Attack of the Crab Monsters (USA, 1957) 62 min B&W DIR-PROD: Roger Corman. SCR: Charles B. Griffith. MUSIC: Ronald Stein. DOP: Floyd Crosby. CAST: Richard Garland, Pamela Duncan, Russell Johnson, Leslie Bradley, Mel Welles, Beach Dickerson. (Allied Artists)
Proof positive that “you are what you eat”, this daft epic centers on a bunch of intelligent, mutated giant crabs that eat people, whose voices are still heard in booming echo. Or something like that. In another chiller revolving around atomic fallout, a group of scientists show up at an island where the previous crew has mysteriously vanished. They soon realize that they fell prey to the title monsters, and will share their fate.
This scruffy little picture is short on character development, and is so cheap that it was relentlessly padded with stock footage, and the underwater scenes were obviously shot in a tank at Marineland. Yet this must stand as one of Charles B. Griffith’s most outrageous screenplays. This apocalyptic work is actually quite ingenious on paper- more an allegory on the afterlife than Armageddon. It has much to do with the “Man created it, God destroyed it” adage of The Day the World Ended.
People with defects or missing limbs come back to the survivors in booming voices after they are killed by the monsters, saying that they are now free of physical pain. Thus, these monsters are really a metaphor of the great unknown that people nonetheless must face at the end of one’s life, and these beings are to deliver people to the hereafter at the end of the world. Although one is uncertain whether Griffith is playing this for laughs (it is a rather interesting precursor to Griffith’s Little Shop of Horrors with a similar monster), Corman has nonetheless made a humourless movie out of scraps.
The movie opens in an unbelievably long sequence, with a narrator reading from the Bible, echoing God’s voice about sending forth a flood, and endless stock footage of mushroom clouds and miniatures of houses and boats being demolished by water. But this tinny sense of menace isn’t helped when we finally get a look at the monsters, for all the papier-mâché creations that they are. Suddenly they don’t appear like sophisticated enough beings to be able to dismantle radios and send people to the hereafter. But still, perhaps they are more intelligent than the characters in this movie. Naturally, people are dumb enough to listen to voices of dead people when they coax them to come to the pit where the monsters lie.
The cast is noteworthy for Russell Johnson (yes, the professor on Gilligan’s Island), helping to save the world, and Mel Welles (soon to be immortalized as Gravis Mushnik in Little Shop) in a supporting role as a French scientist who gets attacked by a giant plastic claw from offscreen.

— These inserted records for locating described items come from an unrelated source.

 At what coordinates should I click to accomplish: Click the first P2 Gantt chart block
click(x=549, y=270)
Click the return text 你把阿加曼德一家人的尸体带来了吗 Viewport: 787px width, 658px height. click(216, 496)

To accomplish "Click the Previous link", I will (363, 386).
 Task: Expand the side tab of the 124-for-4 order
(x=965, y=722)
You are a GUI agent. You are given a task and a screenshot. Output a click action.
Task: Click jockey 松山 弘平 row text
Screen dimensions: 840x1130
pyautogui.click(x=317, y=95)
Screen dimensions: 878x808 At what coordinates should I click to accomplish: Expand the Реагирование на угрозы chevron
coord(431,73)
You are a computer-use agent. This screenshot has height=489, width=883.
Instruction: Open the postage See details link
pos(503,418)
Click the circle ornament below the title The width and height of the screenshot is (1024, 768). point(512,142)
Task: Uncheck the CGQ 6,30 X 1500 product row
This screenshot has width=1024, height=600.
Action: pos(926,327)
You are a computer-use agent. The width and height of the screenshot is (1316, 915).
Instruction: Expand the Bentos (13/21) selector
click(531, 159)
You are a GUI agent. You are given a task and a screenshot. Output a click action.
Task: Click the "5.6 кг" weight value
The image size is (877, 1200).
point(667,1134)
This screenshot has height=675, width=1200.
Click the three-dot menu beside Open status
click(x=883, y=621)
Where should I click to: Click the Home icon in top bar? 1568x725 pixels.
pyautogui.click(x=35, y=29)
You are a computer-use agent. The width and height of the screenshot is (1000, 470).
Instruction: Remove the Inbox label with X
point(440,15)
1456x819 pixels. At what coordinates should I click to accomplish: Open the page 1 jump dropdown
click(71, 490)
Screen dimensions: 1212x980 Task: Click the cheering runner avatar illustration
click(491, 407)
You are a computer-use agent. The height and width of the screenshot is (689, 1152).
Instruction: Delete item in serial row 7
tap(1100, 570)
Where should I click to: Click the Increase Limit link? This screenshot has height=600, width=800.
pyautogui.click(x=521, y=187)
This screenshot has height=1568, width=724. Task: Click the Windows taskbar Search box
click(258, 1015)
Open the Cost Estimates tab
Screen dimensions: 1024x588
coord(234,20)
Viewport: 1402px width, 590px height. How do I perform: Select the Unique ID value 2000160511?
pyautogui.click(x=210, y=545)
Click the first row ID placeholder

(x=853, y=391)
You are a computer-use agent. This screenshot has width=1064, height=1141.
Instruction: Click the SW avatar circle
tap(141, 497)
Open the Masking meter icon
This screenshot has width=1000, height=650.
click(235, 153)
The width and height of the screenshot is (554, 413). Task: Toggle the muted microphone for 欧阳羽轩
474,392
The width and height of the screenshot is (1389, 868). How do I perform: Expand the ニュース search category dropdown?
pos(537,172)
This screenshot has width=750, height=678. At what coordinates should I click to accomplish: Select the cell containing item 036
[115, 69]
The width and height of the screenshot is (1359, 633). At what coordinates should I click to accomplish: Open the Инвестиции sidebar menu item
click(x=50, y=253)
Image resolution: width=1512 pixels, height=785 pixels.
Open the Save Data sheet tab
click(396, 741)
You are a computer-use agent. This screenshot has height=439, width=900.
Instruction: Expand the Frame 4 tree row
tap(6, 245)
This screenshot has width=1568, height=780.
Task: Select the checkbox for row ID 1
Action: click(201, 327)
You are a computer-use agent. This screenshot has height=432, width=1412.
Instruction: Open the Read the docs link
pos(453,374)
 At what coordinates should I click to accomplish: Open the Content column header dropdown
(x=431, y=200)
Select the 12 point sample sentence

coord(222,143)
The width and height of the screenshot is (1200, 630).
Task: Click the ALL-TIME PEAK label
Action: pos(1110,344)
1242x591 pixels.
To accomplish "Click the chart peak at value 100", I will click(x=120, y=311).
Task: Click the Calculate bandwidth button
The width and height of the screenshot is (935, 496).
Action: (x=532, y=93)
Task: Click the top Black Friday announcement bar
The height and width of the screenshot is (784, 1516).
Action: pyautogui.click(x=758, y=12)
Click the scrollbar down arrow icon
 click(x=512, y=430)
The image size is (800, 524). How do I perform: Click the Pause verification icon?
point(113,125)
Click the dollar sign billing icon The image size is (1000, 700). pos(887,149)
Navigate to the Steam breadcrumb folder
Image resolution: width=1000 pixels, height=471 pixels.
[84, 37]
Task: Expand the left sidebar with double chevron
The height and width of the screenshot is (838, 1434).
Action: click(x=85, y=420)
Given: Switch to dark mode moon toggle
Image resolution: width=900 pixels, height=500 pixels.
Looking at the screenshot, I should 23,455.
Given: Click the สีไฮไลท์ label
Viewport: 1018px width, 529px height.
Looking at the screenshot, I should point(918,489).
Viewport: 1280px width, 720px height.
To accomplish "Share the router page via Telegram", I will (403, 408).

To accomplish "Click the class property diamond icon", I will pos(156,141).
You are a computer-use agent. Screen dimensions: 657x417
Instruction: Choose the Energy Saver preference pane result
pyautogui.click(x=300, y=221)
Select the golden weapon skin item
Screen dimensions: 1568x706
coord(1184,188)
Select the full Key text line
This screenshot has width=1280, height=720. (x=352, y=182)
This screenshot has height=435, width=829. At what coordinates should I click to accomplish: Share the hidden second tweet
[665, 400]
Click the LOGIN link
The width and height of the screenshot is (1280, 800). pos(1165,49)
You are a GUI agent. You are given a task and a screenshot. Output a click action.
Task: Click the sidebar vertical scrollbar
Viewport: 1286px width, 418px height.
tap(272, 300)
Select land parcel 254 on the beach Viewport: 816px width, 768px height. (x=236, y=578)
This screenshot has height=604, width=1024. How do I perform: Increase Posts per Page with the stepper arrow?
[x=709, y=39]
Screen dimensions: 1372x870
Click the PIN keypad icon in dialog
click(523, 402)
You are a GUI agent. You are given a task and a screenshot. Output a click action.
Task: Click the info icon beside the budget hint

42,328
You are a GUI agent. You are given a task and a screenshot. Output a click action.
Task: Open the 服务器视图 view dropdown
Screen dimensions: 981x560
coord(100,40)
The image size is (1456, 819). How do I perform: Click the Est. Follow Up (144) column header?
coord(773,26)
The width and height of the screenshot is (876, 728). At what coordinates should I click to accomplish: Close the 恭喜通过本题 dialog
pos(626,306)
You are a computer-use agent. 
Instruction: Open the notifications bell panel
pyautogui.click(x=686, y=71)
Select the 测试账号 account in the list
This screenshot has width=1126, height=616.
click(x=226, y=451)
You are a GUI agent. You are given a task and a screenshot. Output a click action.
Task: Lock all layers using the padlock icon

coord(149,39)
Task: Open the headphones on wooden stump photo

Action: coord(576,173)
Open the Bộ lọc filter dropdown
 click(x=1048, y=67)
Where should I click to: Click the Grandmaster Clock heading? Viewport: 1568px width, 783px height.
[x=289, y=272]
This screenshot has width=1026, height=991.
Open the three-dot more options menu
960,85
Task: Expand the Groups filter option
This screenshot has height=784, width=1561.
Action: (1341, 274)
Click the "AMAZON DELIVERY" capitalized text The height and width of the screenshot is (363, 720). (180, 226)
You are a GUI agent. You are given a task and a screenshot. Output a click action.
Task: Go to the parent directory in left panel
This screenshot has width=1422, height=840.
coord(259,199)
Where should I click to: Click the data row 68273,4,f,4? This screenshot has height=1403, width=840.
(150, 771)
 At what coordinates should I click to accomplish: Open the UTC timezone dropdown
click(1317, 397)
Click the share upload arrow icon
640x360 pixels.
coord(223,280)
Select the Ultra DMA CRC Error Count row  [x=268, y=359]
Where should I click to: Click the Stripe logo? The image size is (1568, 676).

Attack of the Crab Monsters was unavailable on any home video format, until the 2011 Shout! Factory DVD release of the Roger Corman’s Cult Classics set, which included this with War of the Satellites and Not of this Earth, two other films also making their home video debuts. The version I saw for this review was actually a transfer of the TV version, in which the aforementioned lengthy prologue was added for broadcast. Several 1950s science-fiction horror films from Allied Artists, including The Cyclops, Attack of the 50 Foot Woman, The Wasp Woman, Not of this Earth, The Disembodied, and Macabre, were expanded for television release (as many of these films barely extended an hour), either with lengthy crawls of “scientific explanations”, or a later segment duplicated and added as a pre-credits teaser, or in some cases, newly shot wraparound footage.